Each entry below must appear in the output exactly as written.

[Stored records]
- - -
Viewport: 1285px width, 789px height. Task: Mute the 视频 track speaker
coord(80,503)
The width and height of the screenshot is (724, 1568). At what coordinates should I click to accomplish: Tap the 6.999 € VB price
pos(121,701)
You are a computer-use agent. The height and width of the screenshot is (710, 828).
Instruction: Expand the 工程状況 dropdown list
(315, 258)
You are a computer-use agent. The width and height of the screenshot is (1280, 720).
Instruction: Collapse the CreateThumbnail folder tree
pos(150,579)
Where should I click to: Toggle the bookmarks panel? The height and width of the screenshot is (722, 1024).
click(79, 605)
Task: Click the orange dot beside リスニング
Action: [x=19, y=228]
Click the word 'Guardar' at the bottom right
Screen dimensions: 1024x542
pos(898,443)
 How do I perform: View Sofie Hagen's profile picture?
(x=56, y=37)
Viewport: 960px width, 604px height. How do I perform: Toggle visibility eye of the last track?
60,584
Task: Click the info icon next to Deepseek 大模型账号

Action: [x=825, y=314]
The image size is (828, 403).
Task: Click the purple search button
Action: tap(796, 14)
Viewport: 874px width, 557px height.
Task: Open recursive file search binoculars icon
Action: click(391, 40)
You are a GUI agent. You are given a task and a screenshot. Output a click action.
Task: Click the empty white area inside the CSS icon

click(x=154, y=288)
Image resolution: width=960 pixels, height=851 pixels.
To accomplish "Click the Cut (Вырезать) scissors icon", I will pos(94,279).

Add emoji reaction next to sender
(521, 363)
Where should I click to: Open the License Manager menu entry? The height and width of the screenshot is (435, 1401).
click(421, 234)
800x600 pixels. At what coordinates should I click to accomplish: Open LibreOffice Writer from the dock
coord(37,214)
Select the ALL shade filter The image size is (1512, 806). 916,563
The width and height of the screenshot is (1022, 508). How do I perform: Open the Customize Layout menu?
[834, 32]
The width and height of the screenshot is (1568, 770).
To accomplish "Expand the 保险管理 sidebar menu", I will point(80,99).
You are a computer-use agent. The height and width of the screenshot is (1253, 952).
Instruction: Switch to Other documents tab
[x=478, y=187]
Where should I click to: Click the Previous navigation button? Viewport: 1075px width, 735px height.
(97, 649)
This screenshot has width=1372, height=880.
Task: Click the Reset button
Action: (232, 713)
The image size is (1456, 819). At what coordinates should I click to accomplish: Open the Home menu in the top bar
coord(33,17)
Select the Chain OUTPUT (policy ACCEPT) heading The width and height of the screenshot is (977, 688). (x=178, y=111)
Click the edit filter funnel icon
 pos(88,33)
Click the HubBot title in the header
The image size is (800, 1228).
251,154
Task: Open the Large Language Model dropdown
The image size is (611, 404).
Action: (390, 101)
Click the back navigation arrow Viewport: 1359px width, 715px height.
- - -
- **Output of the task**
Viewport: 1285px width, 789px height. Task: Mute the 视频 track speaker
coord(80,503)
The width and height of the screenshot is (724, 1568). At what coordinates should I click to accomplish: Tap the 6.999 € VB price
pos(121,701)
You are a computer-use agent. The height and width of the screenshot is (710, 828).
Instruction: Expand the 工程状況 dropdown list
(315, 258)
You are a computer-use agent. The width and height of the screenshot is (1280, 720).
Instruction: Collapse the CreateThumbnail folder tree
pos(150,579)
Where should I click to: Toggle the bookmarks panel? The height and width of the screenshot is (722, 1024).
click(79, 605)
Task: Click the orange dot beside リスニング
Action: [x=19, y=228]
Click the word 'Guardar' at the bottom right
Screen dimensions: 1024x542
pos(898,443)
 How do I perform: View Sofie Hagen's profile picture?
(x=56, y=37)
Viewport: 960px width, 604px height. How do I perform: Toggle visibility eye of the last track?
60,584
Task: Click the info icon next to Deepseek 大模型账号

Action: [x=825, y=314]
The image size is (828, 403).
Task: Click the purple search button
Action: tap(796, 14)
Viewport: 874px width, 557px height.
Task: Open recursive file search binoculars icon
Action: click(391, 40)
You are a GUI agent. You are given a task and a screenshot. Output a click action.
Task: Click the empty white area inside the CSS icon

click(x=154, y=288)
Image resolution: width=960 pixels, height=851 pixels.
To accomplish "Click the Cut (Вырезать) scissors icon", I will pos(94,279).

Add emoji reaction next to sender
(521, 363)
Where should I click to: Open the License Manager menu entry? The height and width of the screenshot is (435, 1401).
click(421, 234)
800x600 pixels. At what coordinates should I click to accomplish: Open LibreOffice Writer from the dock
coord(37,214)
Select the ALL shade filter The image size is (1512, 806). 916,563
The width and height of the screenshot is (1022, 508). How do I perform: Open the Customize Layout menu?
[834, 32]
The width and height of the screenshot is (1568, 770).
To accomplish "Expand the 保险管理 sidebar menu", I will point(80,99).
You are a computer-use agent. The height and width of the screenshot is (1253, 952).
Instruction: Switch to Other documents tab
[x=478, y=187]
Where should I click to: Click the Previous navigation button? Viewport: 1075px width, 735px height.
(97, 649)
This screenshot has width=1372, height=880.
Task: Click the Reset button
Action: (232, 713)
The image size is (1456, 819). At what coordinates should I click to accomplish: Open the Home menu in the top bar
coord(33,17)
Select the Chain OUTPUT (policy ACCEPT) heading The width and height of the screenshot is (977, 688). (x=178, y=111)
Click the edit filter funnel icon
 pos(88,33)
Click the HubBot title in the header
The image size is (800, 1228).
251,154
Task: Open the Large Language Model dropdown
The image size is (611, 404).
Action: (390, 101)
Click the back navigation arrow Viewport: 1359px width, 715px height.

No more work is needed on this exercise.